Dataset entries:
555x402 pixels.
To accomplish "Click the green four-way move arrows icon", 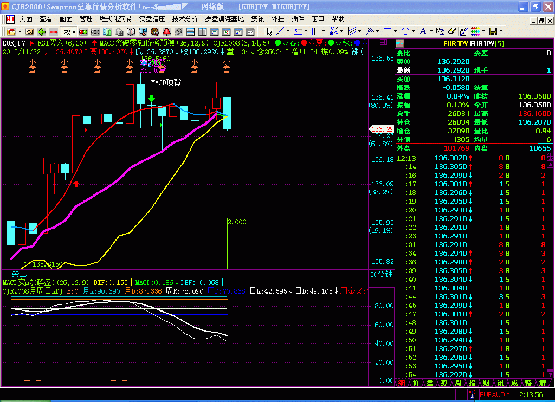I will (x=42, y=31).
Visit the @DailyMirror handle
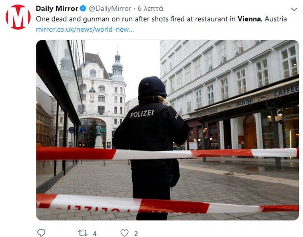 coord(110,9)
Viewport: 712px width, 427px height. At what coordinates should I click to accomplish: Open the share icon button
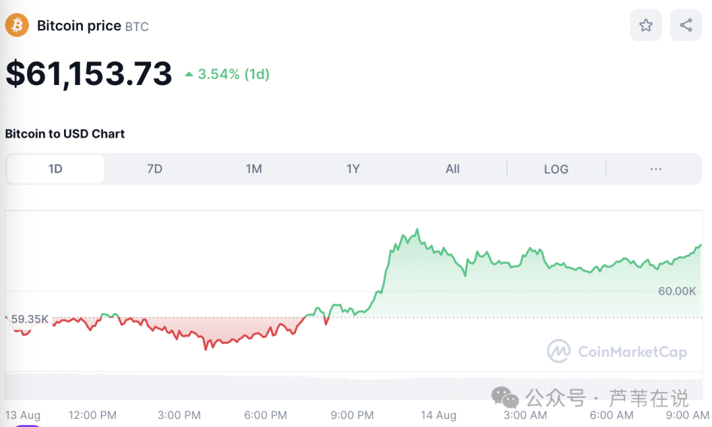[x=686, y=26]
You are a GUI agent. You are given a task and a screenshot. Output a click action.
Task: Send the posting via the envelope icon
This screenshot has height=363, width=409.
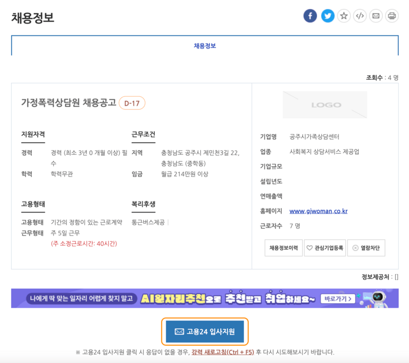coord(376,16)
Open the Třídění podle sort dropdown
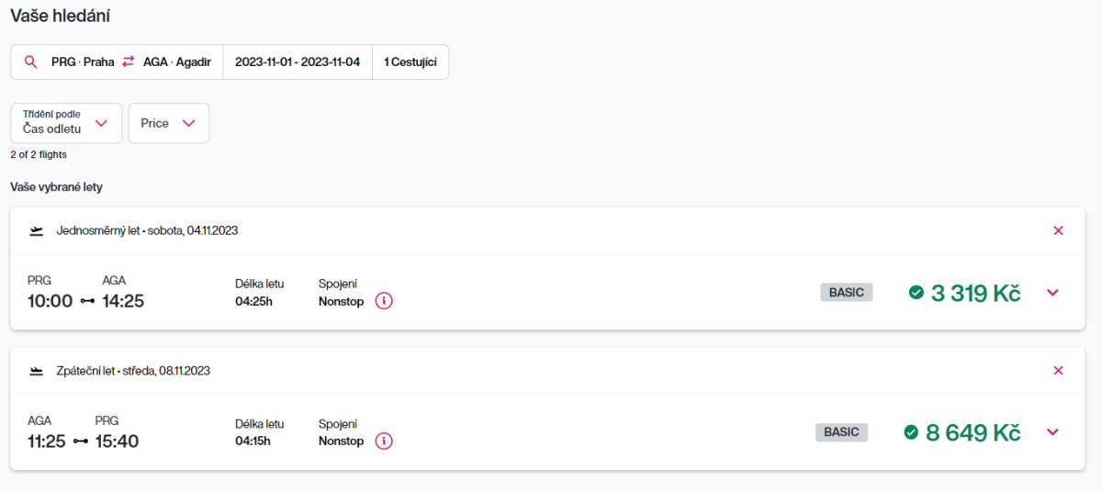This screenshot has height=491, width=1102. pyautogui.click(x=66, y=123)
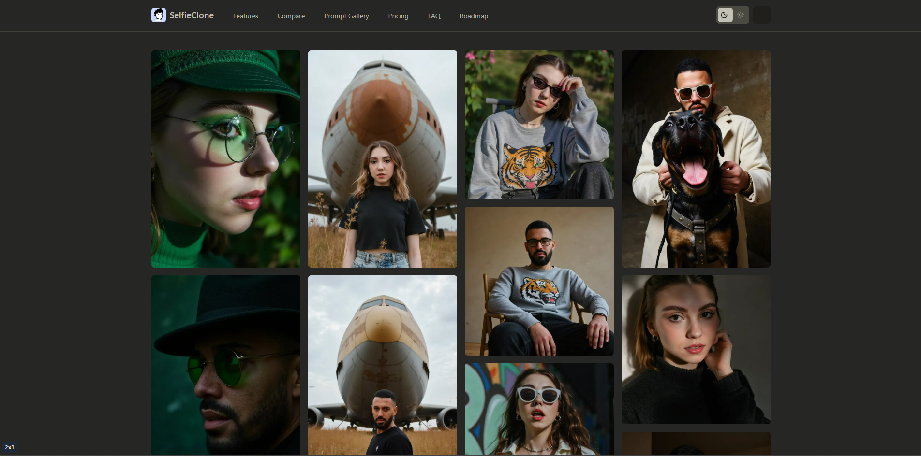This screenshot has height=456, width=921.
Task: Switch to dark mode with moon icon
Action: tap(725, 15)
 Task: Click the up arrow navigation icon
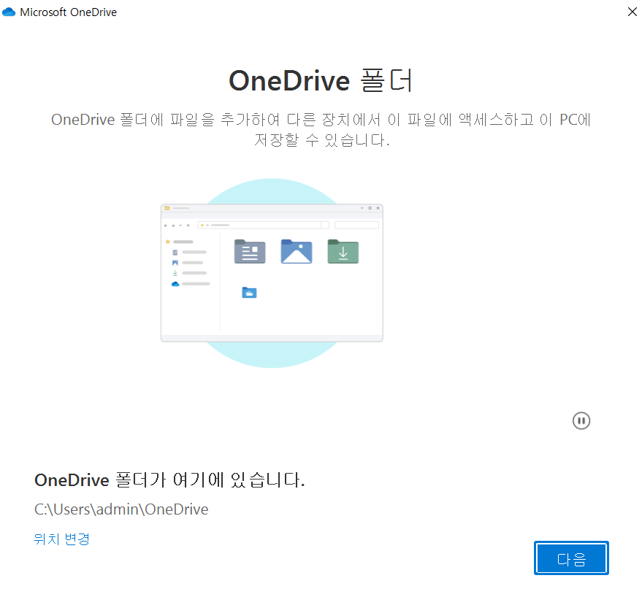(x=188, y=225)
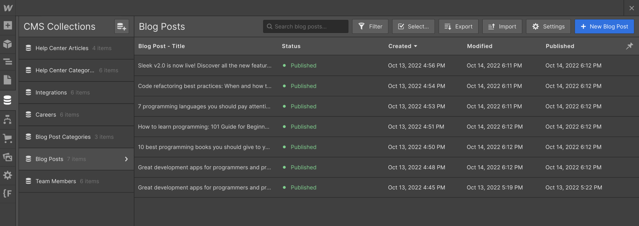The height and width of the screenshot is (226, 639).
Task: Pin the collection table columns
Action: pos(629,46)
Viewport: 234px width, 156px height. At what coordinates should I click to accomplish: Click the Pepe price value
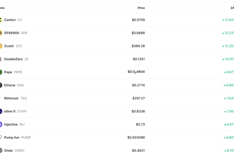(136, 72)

ASSIGNED TASK:
Once you find the line that contains "Viewport: 234px width, 156px", reproduce it and every line after it through the end of the entries above, exactly as written, with no pictures.

ANSWER SPACE:
Viewport: 234px width, 156px height. At what coordinates should I click to accomplish: Click the Pepe price value
(136, 72)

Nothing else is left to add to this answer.